_The problem:_ Exclude the pictures and reproduce exactly the lines that run from the one holding "Given: Click Dženana" to the end of the entries below.

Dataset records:
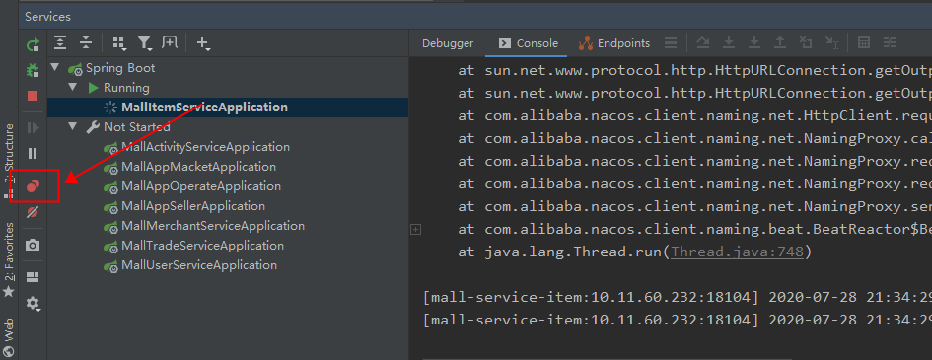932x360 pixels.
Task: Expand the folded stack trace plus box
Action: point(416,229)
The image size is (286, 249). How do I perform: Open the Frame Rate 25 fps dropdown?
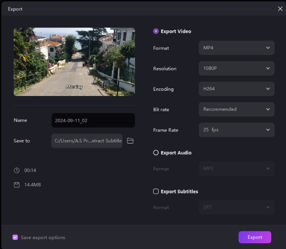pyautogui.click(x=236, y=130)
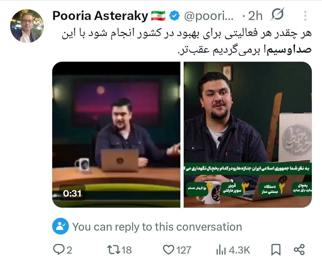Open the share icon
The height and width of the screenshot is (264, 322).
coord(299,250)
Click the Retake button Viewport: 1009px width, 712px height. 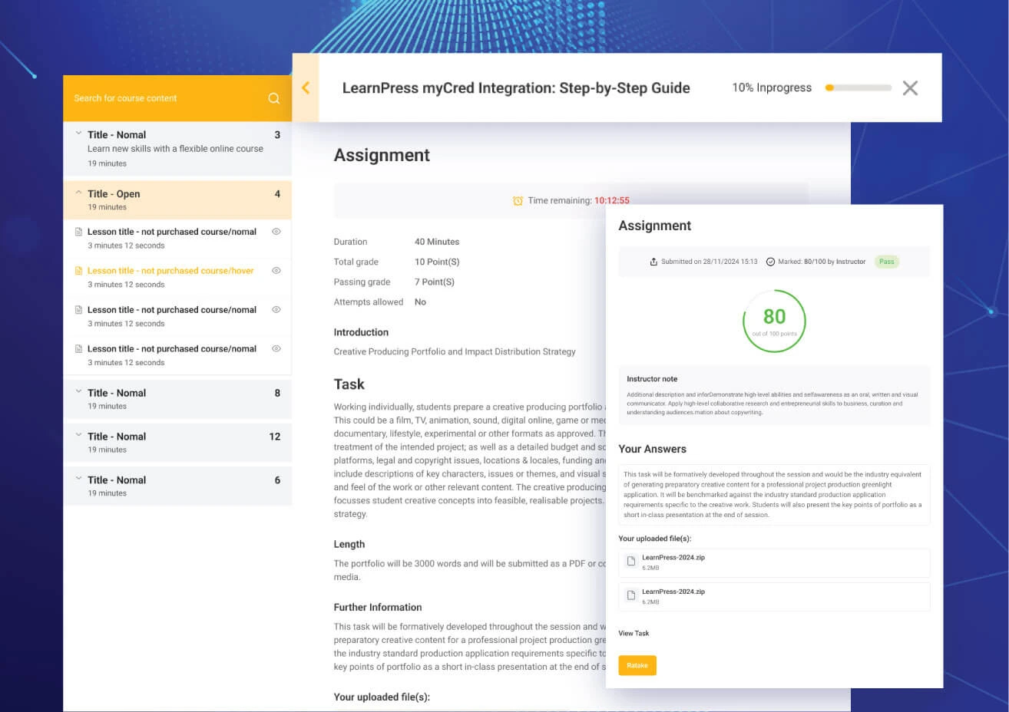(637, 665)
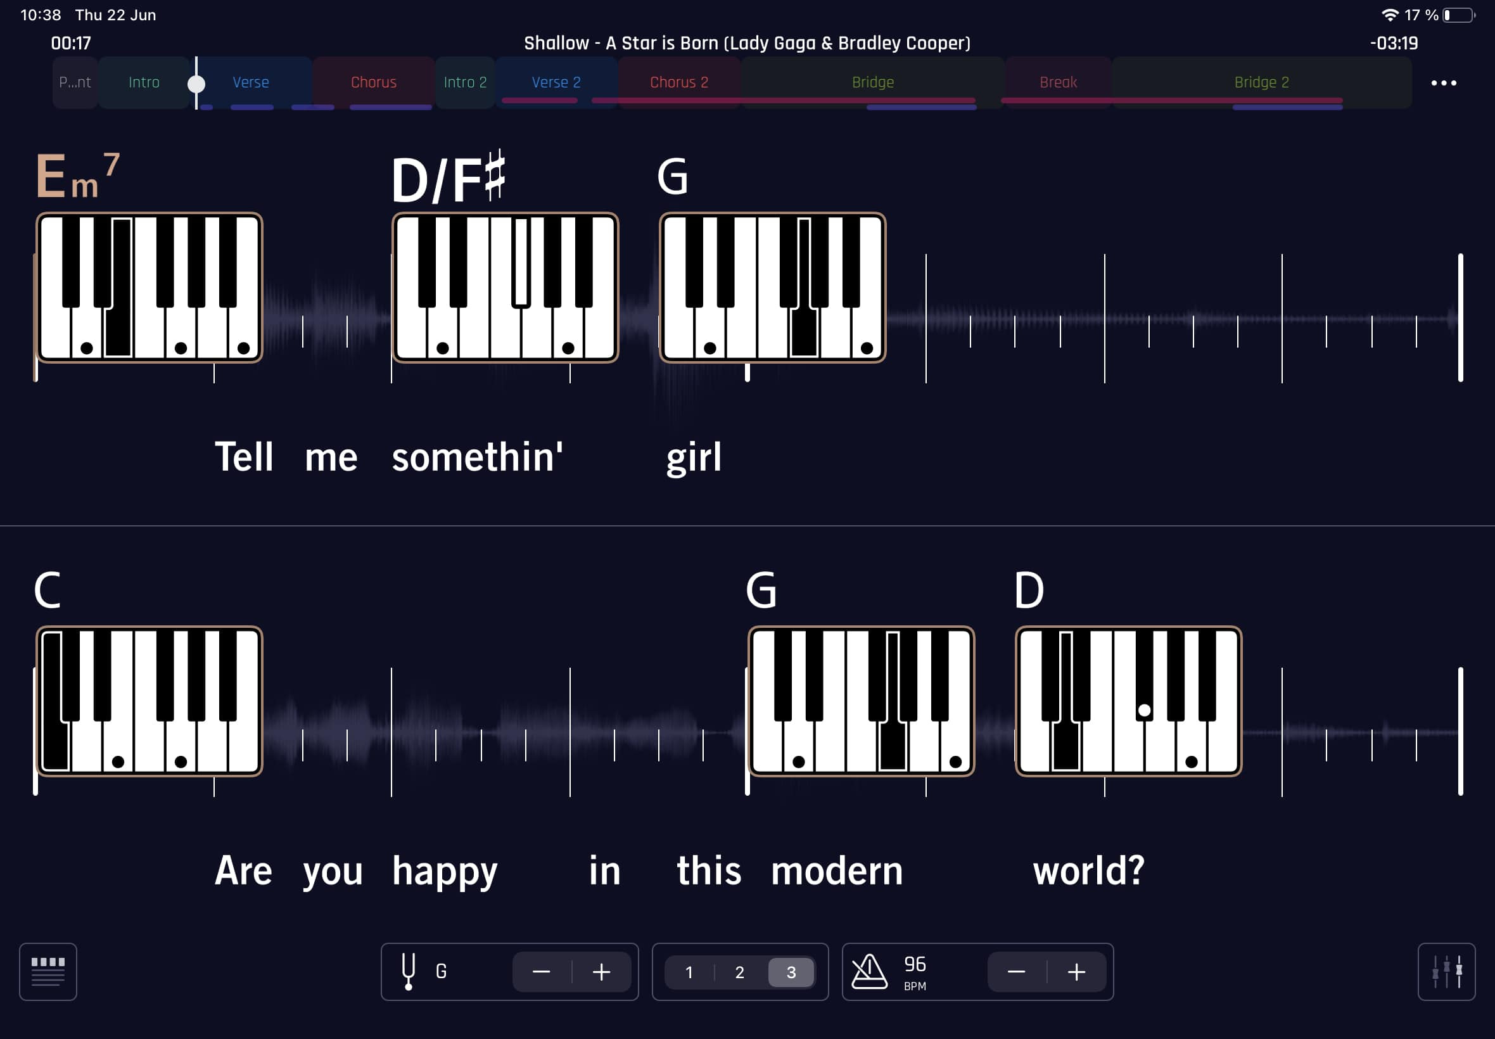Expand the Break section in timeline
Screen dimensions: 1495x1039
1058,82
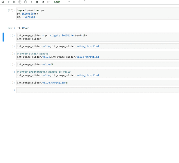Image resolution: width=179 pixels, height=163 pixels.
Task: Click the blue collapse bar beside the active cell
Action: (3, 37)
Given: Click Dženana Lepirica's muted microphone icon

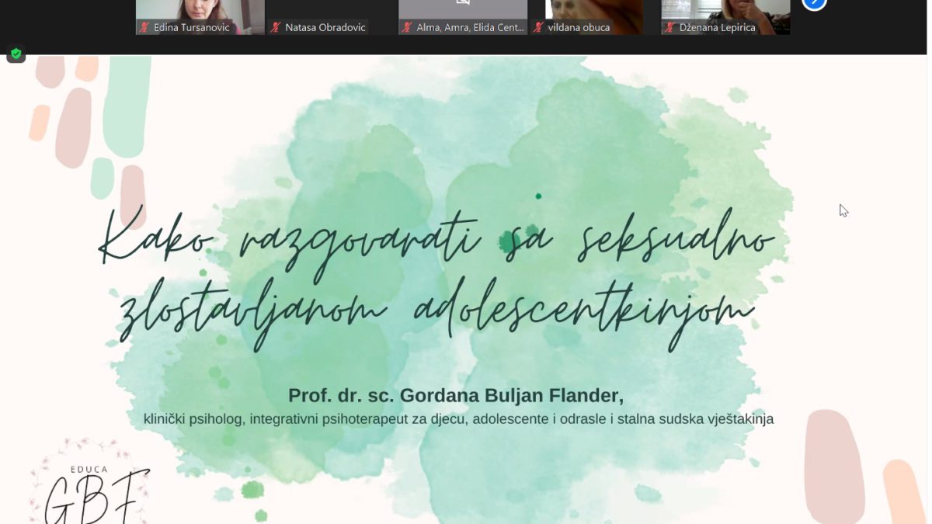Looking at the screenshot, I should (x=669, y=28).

_Exercise response:_
Given: Click Dženana Lepirica's muted microphone icon

Looking at the screenshot, I should (x=669, y=28).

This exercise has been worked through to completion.